Когда Наполеон объявил о своём пожизненном консульстве, Александр написал Лагарпу: «Завеса упала, он сам лишил себя лучшей славы, которой может достигнуть смертный и которую ему оставалось стяжать, – славы доказать, что он без всяких личных видов работал единственно для блага Отечества и, верный конституции, которой он сам присягал, сложить через десять лет власть, которая была в его руках. Вместо того он предпочёл подражать дворам, нарушив вместе конституцию своей страны. Ныне это знаменитейший из тиранов, каких мы находим в истории».
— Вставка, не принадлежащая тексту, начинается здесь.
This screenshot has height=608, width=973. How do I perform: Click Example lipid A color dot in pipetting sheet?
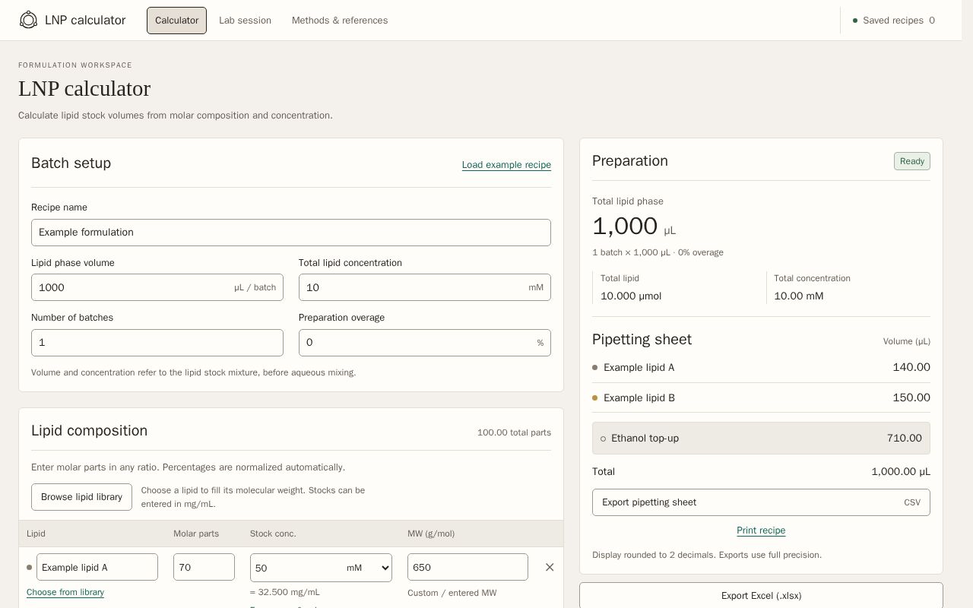point(594,368)
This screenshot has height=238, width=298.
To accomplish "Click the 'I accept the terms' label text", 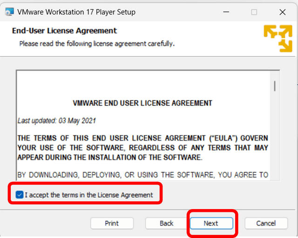I will [x=88, y=195].
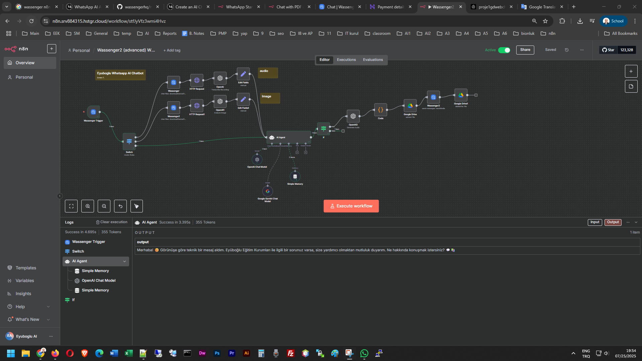Click the Wassenger Trigger node icon
Image resolution: width=642 pixels, height=361 pixels.
pyautogui.click(x=93, y=112)
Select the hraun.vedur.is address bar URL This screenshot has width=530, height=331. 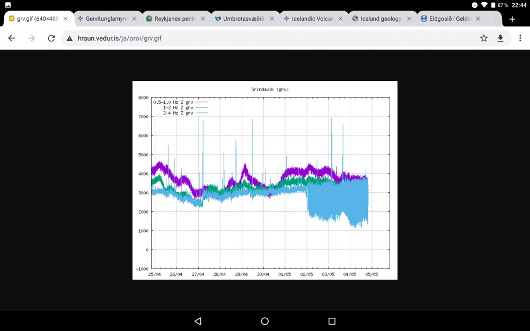point(118,38)
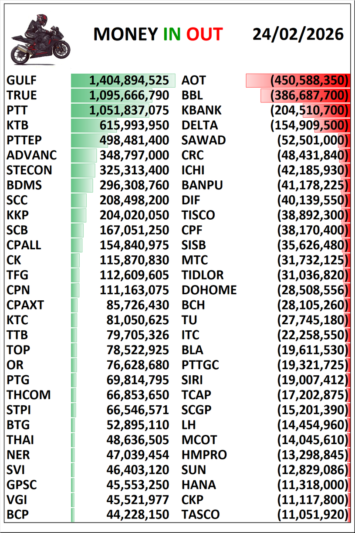Select the GULF ticker symbol
This screenshot has height=533, width=355.
click(22, 80)
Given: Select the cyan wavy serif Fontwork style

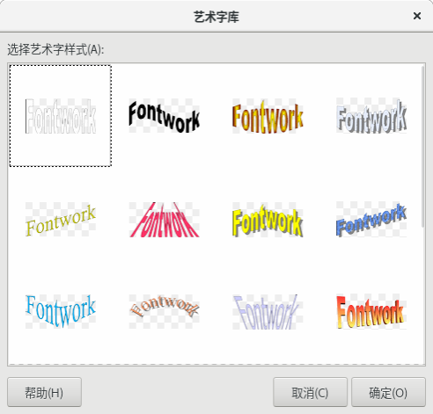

Неприязнь, возникшую у Александра к Бонапарту, ещё более усиливал в нём русский посол в Париже Аркадий Иванович Морков, который, кстати, своим поведением, зачастую бестактным, возбудил неудовольствие двора и ненависть Наполеона. Наполеон даже жаловался Александру на бесконечные интриги графа Моркова. Впрочем, Морков, пусть неумело, но проводил политику, любезную Александру. В частности, он добивался возвращения сардинскому монарху Пьемонта. Наполеон же писал Александру, что «русских дела сардинские не должны занимать, так же как и французов – дела русских в Персии».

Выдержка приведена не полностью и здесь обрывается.